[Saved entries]
------------------------
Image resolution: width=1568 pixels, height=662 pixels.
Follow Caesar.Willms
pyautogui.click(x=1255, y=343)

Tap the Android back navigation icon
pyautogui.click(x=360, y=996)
------------------------
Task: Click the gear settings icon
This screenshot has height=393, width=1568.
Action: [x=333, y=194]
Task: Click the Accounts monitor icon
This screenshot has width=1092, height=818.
------------------------
Task description —
The entries above hold a line with "Task: Click the gear settings icon" and a later line with "This screenshot has width=1092, height=818.". Write out exactly those lines and all lines between, nothing more.

Completed exercise —
Task: Click the gear settings icon
This screenshot has height=393, width=1568.
Action: [x=333, y=194]
Task: Click the Accounts monitor icon
This screenshot has width=1092, height=818.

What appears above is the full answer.